Trudeau defends himself against internal and external criticism, but announces no new housing measures
Prime Minister Justin Trudeau defended himself Wednesday against external and internal criticism of his approach to Canada’s housing crunch after wrapping a three-day cabinet retreat without any new housing policy to announce.
“I think Canadians are really worried and looking at blaming anyone they can for it, and that’s totally natural and totally right,” Trudeau said during the final day of a cabinet retreat on Prince Edward Island.
“The question Canadians are also asking is, are we going to be able to fix it? Are we going to be able to get through this as a country? My answer is, absolutely.”
Trudeau acknowledged grumbling coming from inside his caucus from MPs unhappy with the party’s positions on certain issues. According to recent media reports, some Liberal MPs worry that voters have grown tired of Trudeau and believe their government is out of touch with Canadians’ concerns about the cost of living.
“Yeah, people are facing tough times, and yes, everyone is finding it difficult right now. And as leaders, MPs, parliamentarians of all types, part of our job is to be there to take it, to support it as Canadians are worried and anxious, and put out those solutions,” said Trudeau.
“So yeah, it’s not an easy time to be a politician.”
Those backbench concerns are also reflected in recent polling, which has had Trudeau’s Liberals trailing the Conservatives throughout the summer.
Reversing those fortunes was one of the main goals of the three-day cabinet retreat in Charlottetown, which comes to an end Wednesday.

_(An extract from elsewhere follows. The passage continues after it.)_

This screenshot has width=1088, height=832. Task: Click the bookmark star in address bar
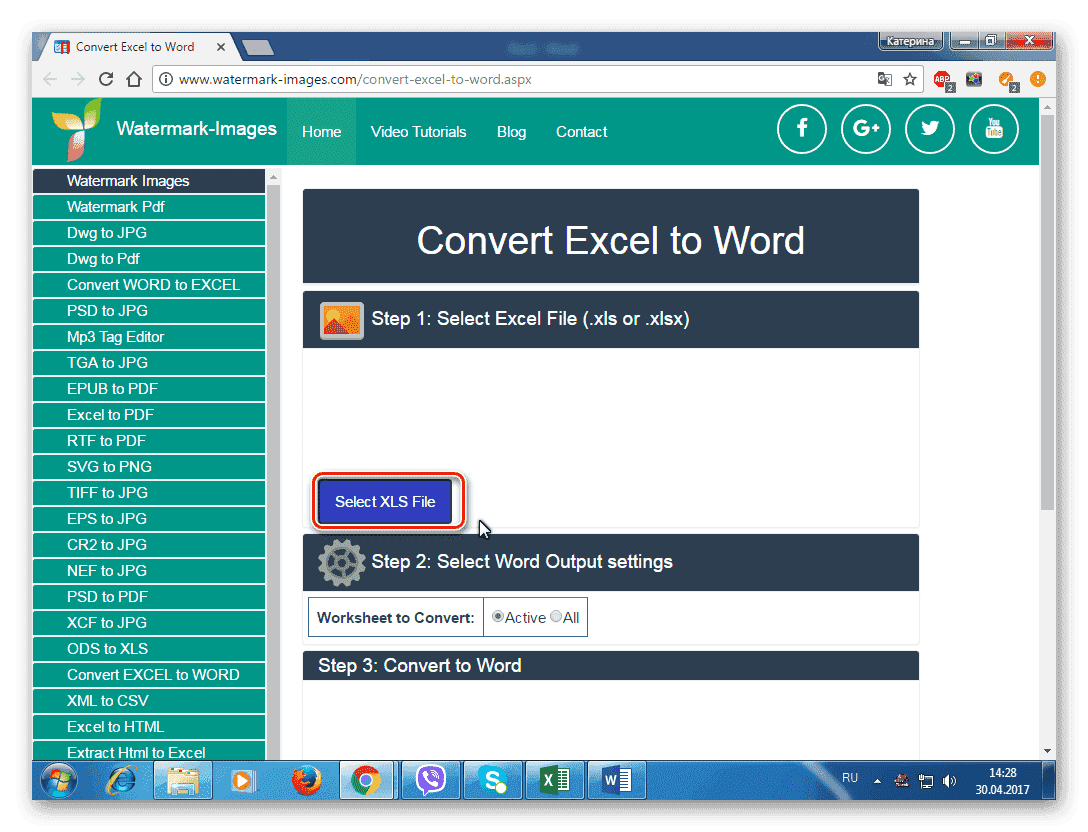910,79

Housing was the main focus of the retreat — an issue on which critics and some MPs say the Liberals’ aren’t resonating with voters.
While Trudeau said his government will “need to ensure more housing is built,” he and his cabinet are leaving the Island without committing to any new initiatives.

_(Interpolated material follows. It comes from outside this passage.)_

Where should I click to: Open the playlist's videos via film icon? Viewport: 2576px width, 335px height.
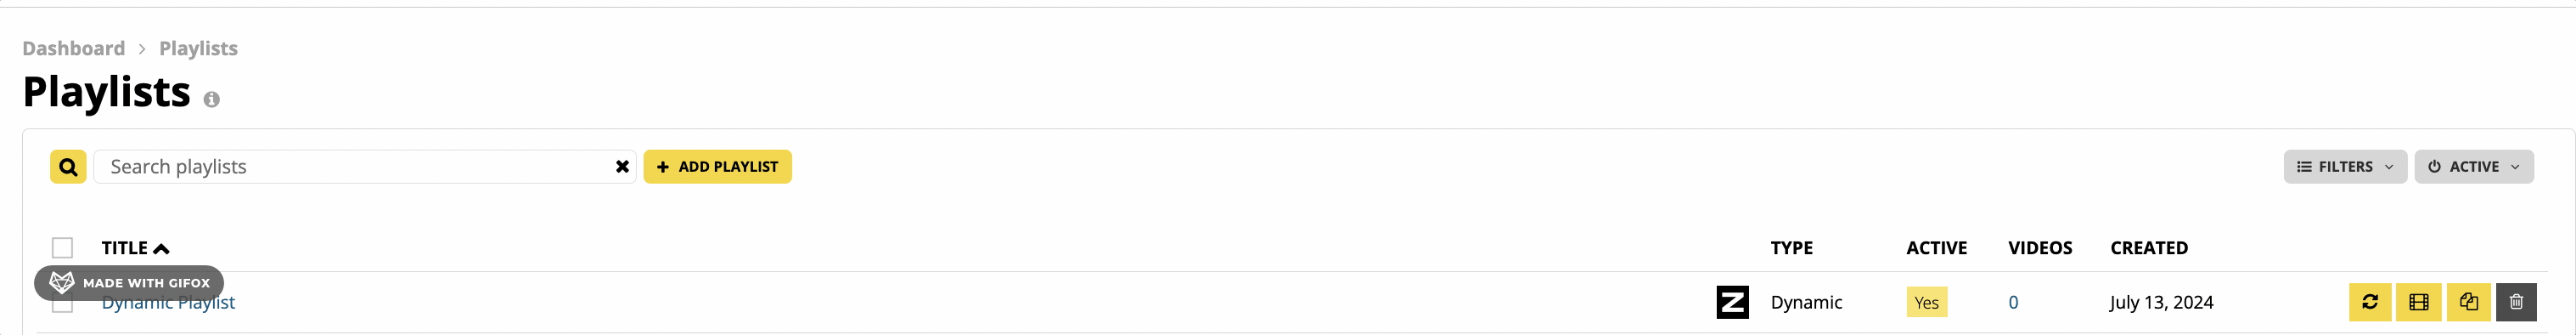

Trudeau contrasts style against Poilievre’s
Conservative Leader Pierre Poilievre has been quick to seize on the opening presented by voters’ economic anxieties. He spent the summer arguing Canadians should blame Trudeau for things like the state of the housing market and the high cost of food.
Trudeau used his closing news conference Wednesday to try to contrast his leadership with Poilievre’s approach and accused the Conservative leader of whipping up anger.
“The question … as politicians remains, what do we do when people are upset? How do we respond when people are fearful for their future, worried about their kid’s prosperity? Worried about their ability to pay their rent or buy groceries? What does leadership mean when people are hurting?” he said.
“Canadians are struggling, Canadians are worried, and they’re seeing two different approaches to leadership right now, one that mirrors back that frustration and amplifies it or one that recognizes that, yeah, times are really tough for a whole lot of people right now. But we’re going to keep rolling up our sleeves and bringing forward the best possible solutions because Canadians can get through this.”
Poilievre later shot back during a news conference in Ottawa, accusing Trudeau of missing the bigger picture.
“Justin Trudeau is worried that people are angry. You know what I worry about? I worry about the nurse living in her van after eight years of Trudeau,” he said.
“People aren’t angry, they are hurting and they are desperate for someone who gives them hope. And for so many millions of people, I am humbled by the fact that I am that person. I am the only one giving them hope that things can get better.”
Poilievre urged the prime minister to recall Parliament early to tackle housing concerns. The House of Commons is scheduled to resume on Sept. 18.